Each player takes a turn knocking out a block. Once you begin to knock out a block, you must finish knocking it out. When a block is knocked out, others may fall with it. When the player is done knocking out his/her said block, they count up how many blocks fell. The player then gives out drinks according to the rules. The game ends when all the blocks have fallen. Here are the key rules of the game:
Rule 1: Giving out Drinks. Each block is worth 2 drinks. If the player knocks out only one block, he can only give two drinks to one person, but if he knocks out more than one, he can distribute the drinks to everyone playing (including himself, if he really wants to drink).
Rule 2: The One-Hit Rule. If a player takes the mallet, and knocks out the block he wants in one hit, then the One hit Rule comes into effect. This rule states that if only one hit is used to knock out a block, then the drink total is doubled. For instance, if the player one hits a block, and two more fall as well, then the normal total would be 6, but the One-hit Rule doubles it, making it 12 drinks to give out.
Rule 3: Knocking down the Iceman. If, at any point during the game, the Iceman falls from his place on the game, then the person with the mallet in his/her hand must take six drinks.
Rule 4: Losing the Game. A player loses the game when he knocks out the large block. The object of the game is to knock out all the blocks except the one with the Iceman. For drinking purposes, the iceman can fall off, but the game continues. After the loser knocks down the large block, he must take 10 drinks, or one shot, if available. Then the loser must clean up the blocks and place them back in the game frame to start a new game. The only positive aspect of losing is that you get to place the iceman wherever you want for the next round.

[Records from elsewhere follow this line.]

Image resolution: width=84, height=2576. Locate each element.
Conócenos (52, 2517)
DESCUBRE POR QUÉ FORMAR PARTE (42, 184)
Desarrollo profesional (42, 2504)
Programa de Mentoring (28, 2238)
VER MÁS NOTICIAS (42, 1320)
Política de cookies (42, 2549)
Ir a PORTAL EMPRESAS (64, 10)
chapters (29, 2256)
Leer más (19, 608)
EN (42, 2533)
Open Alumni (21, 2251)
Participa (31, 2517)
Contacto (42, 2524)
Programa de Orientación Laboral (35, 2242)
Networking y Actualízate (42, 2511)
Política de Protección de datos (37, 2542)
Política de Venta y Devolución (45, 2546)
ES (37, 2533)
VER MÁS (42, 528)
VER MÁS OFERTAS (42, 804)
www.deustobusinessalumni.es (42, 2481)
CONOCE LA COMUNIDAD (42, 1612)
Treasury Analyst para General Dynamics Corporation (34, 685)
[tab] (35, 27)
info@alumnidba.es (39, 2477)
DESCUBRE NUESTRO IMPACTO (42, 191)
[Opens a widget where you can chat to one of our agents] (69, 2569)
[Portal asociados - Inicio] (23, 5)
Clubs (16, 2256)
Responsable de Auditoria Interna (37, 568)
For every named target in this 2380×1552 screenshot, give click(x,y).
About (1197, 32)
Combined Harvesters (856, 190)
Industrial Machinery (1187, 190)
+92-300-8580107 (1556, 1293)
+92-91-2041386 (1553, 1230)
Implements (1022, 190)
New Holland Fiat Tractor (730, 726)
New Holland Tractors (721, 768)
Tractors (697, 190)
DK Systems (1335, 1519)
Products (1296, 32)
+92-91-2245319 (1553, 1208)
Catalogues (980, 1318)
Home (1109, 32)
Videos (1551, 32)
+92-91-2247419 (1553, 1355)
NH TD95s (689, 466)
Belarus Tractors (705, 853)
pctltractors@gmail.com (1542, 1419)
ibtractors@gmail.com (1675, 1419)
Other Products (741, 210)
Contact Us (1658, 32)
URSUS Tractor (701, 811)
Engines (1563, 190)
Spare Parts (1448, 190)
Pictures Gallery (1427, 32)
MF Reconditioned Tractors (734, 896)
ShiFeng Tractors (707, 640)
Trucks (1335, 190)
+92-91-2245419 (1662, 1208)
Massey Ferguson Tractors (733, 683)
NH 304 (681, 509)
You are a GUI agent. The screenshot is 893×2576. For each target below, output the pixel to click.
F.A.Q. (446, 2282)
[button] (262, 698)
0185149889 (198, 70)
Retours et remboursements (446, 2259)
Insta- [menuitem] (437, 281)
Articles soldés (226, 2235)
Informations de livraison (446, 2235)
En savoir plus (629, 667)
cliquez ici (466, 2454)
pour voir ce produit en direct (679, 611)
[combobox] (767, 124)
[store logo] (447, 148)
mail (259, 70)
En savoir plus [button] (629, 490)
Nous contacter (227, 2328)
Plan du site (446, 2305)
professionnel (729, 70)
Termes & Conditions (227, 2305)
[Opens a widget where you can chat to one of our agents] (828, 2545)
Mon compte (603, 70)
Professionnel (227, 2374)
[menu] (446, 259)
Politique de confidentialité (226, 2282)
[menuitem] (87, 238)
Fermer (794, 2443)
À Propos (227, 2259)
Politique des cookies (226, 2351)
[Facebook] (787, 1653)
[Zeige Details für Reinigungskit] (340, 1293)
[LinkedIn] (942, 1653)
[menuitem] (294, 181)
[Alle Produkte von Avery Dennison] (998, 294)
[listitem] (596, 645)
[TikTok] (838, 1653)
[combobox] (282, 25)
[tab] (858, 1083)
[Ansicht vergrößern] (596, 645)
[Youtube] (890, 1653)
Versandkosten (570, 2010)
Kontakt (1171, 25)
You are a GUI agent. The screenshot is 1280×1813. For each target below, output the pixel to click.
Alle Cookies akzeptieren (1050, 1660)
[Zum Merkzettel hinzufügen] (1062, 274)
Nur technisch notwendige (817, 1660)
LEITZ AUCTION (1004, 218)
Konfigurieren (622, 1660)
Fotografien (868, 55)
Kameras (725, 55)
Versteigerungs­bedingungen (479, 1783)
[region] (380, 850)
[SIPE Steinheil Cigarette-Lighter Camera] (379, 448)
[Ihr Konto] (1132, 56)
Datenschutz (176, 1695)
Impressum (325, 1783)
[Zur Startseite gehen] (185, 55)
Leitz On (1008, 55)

Rule 5: Winning the Game. Winning the game is a good feeling. The winner is the person who went right before the loser knocked out the large ice block. He's the winner because he forced the loser to make the mistake of knocking out the large block.
Rule 6: Rule Maker. So far there are no benefits to winning the game, until Rule 6 comes into play. For a 3 player game: If you win the game 3 times in a row, you are allowed to make a rule. For a 4 player: if you win the game 2 times in a row, you are allowed to make a rule. Example: A popular rule that has been made called Hammer Time! This allows the Winner of the last game to call back the mallet from the person next to him once a game. This can be valuable in the later stages of the game.